THE PROBLEM: How many lines in the entries below include the string "computer"? Answer with the number only.

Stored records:
»»

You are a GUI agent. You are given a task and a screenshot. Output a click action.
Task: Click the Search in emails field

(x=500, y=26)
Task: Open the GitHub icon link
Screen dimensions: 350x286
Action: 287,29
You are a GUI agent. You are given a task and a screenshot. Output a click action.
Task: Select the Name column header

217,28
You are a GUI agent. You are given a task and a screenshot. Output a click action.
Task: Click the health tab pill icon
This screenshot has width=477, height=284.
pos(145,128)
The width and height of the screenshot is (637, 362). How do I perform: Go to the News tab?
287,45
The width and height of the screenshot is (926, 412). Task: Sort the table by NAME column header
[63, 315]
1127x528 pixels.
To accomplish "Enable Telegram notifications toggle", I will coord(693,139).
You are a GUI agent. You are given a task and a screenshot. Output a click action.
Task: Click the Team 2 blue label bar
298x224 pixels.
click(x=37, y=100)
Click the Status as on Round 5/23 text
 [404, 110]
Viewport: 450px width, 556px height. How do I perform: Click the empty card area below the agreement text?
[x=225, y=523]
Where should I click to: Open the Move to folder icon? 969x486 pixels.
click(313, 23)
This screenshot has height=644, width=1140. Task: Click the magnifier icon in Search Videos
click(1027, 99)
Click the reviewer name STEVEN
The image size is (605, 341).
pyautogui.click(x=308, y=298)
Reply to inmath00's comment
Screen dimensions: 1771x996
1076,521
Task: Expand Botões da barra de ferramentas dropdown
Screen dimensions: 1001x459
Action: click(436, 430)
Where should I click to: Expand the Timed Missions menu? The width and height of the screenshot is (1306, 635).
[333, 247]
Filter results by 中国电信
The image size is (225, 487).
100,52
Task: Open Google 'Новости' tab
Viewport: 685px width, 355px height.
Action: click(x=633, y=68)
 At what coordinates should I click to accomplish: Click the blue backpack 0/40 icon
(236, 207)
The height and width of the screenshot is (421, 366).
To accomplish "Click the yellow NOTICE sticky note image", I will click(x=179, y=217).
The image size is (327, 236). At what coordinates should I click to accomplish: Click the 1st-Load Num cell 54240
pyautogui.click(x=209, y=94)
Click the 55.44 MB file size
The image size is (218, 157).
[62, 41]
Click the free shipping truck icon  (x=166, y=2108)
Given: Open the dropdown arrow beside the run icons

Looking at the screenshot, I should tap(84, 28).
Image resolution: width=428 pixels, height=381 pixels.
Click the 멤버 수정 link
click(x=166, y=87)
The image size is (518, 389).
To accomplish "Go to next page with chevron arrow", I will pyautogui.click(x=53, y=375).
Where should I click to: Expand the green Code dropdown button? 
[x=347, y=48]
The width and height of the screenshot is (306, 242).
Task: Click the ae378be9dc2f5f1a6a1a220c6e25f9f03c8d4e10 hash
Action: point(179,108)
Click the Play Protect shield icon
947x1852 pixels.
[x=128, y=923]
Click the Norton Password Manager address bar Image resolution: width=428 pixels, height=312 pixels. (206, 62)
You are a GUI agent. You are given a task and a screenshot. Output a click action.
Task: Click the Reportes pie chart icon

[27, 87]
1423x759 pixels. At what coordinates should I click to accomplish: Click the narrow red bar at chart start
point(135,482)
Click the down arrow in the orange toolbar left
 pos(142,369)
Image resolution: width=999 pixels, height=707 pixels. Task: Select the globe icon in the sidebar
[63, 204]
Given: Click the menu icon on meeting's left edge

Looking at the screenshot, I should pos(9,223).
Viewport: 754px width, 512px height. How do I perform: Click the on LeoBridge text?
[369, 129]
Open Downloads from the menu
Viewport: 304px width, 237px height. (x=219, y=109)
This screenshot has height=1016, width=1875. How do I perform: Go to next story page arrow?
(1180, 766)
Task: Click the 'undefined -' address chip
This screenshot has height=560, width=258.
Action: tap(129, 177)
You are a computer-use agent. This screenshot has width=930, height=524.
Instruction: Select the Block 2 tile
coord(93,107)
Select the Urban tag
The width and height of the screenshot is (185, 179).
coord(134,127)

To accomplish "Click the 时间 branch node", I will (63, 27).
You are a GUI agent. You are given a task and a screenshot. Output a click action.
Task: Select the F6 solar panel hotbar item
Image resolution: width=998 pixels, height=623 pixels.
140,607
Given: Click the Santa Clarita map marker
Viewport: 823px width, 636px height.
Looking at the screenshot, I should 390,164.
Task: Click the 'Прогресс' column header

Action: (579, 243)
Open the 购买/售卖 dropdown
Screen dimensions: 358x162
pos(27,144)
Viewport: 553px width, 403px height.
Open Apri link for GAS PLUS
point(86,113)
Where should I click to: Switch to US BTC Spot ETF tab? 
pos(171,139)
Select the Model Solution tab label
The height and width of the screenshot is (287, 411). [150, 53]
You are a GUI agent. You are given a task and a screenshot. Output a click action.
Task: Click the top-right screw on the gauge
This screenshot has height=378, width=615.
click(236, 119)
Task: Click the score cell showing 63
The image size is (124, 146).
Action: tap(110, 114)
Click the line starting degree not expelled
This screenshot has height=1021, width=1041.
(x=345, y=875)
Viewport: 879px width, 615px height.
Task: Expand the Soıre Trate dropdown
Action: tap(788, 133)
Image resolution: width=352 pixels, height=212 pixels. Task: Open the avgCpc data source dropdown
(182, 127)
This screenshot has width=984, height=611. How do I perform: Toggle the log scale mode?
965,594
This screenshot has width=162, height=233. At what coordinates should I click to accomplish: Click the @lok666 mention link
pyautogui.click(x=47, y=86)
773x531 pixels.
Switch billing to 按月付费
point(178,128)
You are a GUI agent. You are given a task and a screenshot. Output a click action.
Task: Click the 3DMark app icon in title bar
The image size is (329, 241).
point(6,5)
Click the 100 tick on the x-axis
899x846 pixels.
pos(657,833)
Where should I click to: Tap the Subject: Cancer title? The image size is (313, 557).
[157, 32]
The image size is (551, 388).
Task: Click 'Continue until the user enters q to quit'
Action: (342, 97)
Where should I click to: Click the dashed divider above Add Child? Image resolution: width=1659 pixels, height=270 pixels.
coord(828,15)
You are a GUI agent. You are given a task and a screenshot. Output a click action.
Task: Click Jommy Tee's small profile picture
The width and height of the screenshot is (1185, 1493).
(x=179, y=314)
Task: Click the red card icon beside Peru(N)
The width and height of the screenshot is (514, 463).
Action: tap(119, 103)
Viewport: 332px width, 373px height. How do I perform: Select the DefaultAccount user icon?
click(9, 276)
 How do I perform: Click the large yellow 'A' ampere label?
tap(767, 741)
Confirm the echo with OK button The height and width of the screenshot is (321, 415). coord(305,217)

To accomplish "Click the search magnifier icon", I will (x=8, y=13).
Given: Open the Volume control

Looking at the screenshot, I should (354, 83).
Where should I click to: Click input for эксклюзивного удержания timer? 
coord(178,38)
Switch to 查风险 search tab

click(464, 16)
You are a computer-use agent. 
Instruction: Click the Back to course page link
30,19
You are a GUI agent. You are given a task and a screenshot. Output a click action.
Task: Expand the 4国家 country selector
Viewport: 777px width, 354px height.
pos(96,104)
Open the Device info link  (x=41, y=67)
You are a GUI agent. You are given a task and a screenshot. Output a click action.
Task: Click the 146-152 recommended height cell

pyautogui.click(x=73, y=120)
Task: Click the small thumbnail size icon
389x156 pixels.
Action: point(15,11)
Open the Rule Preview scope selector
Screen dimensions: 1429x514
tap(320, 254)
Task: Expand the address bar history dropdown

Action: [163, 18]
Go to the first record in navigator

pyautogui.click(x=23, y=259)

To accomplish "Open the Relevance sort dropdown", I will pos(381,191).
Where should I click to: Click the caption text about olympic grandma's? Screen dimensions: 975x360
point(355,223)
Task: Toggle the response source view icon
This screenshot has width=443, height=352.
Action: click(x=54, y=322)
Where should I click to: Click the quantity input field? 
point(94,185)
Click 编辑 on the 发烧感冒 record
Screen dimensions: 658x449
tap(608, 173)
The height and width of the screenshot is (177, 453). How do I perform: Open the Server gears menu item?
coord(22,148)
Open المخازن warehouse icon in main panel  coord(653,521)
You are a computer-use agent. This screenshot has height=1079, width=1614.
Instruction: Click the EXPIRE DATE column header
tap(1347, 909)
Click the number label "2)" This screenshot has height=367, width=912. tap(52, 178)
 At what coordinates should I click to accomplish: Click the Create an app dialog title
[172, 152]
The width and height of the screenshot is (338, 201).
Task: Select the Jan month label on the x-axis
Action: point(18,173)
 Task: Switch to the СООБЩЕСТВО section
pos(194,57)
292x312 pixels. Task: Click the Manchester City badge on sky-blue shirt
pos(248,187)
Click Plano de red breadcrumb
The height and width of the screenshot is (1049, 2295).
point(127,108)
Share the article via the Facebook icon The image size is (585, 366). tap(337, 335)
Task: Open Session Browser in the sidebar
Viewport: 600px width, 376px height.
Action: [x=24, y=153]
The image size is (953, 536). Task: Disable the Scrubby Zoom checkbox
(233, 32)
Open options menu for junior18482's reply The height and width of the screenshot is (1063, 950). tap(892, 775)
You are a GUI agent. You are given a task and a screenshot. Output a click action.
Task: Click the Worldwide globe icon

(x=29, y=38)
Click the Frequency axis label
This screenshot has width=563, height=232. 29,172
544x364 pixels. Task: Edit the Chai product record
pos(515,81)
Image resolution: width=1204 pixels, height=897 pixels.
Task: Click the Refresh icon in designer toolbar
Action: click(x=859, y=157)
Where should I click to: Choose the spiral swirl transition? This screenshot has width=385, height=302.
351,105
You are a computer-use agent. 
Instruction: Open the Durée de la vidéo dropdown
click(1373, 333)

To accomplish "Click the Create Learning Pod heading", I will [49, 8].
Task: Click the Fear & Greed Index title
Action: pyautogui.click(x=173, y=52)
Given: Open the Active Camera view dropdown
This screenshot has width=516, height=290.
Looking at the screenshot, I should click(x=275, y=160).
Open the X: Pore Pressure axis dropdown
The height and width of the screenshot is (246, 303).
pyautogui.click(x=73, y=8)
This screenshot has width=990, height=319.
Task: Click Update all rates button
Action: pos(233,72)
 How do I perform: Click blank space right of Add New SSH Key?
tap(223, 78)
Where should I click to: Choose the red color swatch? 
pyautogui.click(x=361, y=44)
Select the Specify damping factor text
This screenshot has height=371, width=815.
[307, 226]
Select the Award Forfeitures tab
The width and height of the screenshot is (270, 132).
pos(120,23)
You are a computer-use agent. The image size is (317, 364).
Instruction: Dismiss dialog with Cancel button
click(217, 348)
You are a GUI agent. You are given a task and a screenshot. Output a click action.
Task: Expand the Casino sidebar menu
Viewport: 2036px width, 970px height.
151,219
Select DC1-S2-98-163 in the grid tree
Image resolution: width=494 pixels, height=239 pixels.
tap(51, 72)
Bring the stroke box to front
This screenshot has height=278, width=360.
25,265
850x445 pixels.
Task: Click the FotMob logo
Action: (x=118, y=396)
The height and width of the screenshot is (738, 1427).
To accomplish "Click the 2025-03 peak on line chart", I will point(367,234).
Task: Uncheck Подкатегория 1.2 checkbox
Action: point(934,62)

««

RESPONSE AREA: 5